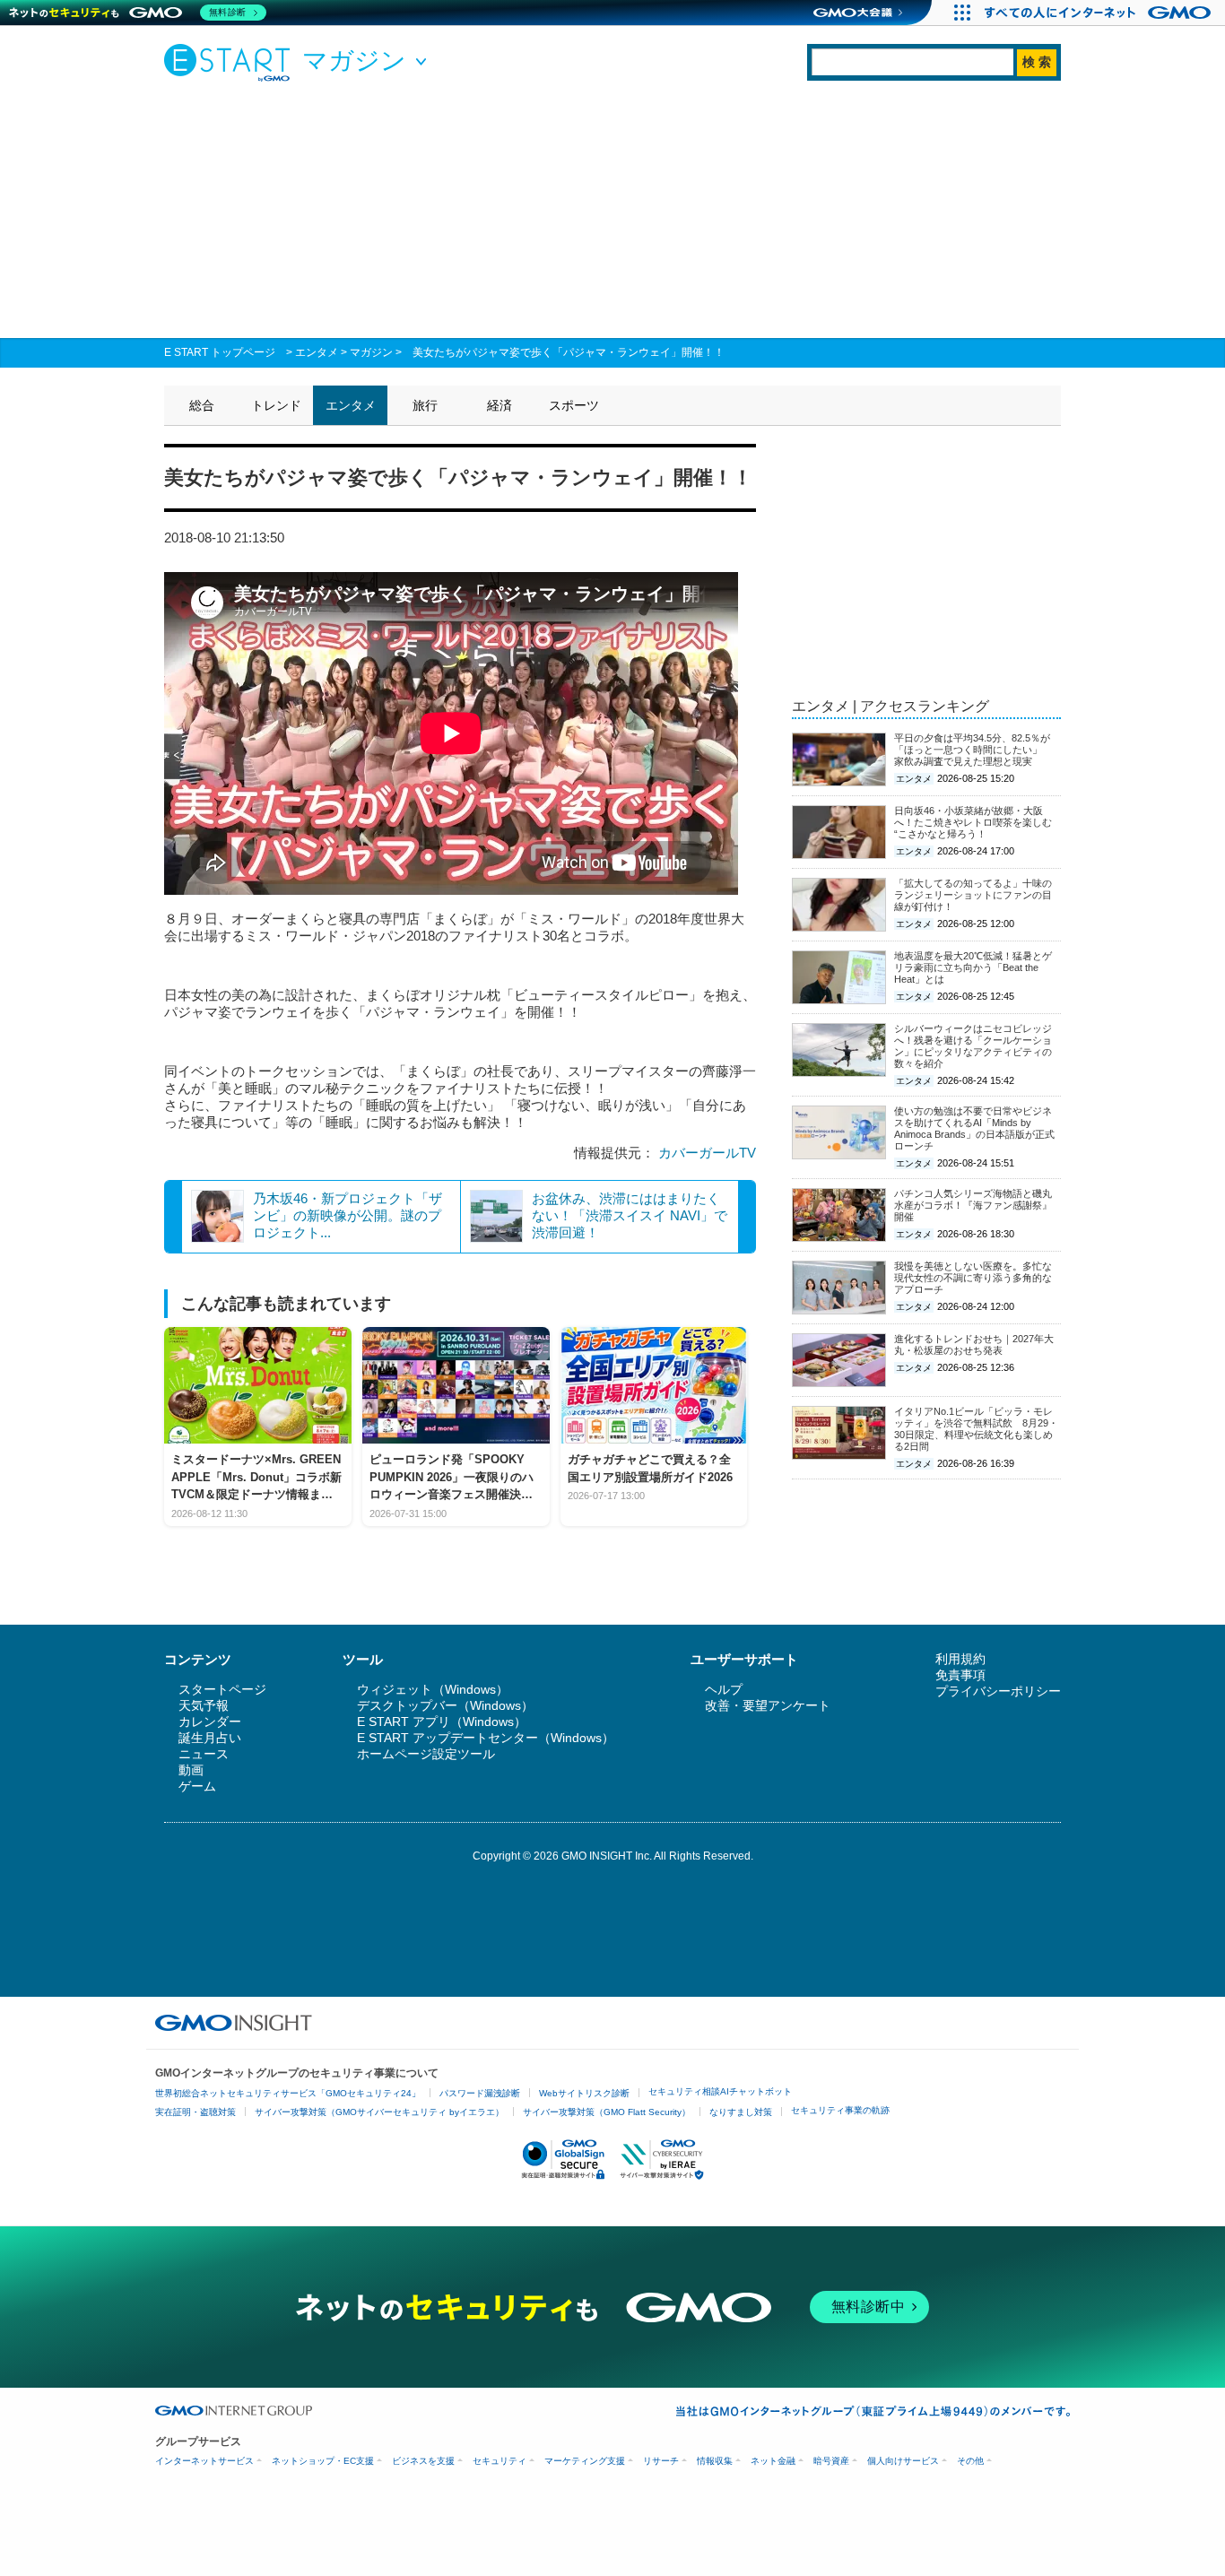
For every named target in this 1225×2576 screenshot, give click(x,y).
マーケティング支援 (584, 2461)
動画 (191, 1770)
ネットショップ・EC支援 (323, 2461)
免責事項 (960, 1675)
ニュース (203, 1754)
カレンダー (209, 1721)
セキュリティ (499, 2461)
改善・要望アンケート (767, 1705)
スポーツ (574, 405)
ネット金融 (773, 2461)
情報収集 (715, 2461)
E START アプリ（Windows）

*-*-*

» **REQUIRED ACTION**
Lines from the one containing "マーケティング支援 (584, 2461)" through the last line of the records, both included, are the only ones to print, each exactly as it is.

» **WORKED SOLUTION**
マーケティング支援 (584, 2461)
動画 (191, 1770)
ネットショップ・EC支援 (323, 2461)
免責事項 (960, 1675)
ニュース (203, 1754)
カレンダー (209, 1721)
セキュリティ (499, 2461)
改善・要望アンケート (767, 1705)
スポーツ (574, 405)
ネット金融 (773, 2461)
情報収集 (715, 2461)
E START アプリ（Windows）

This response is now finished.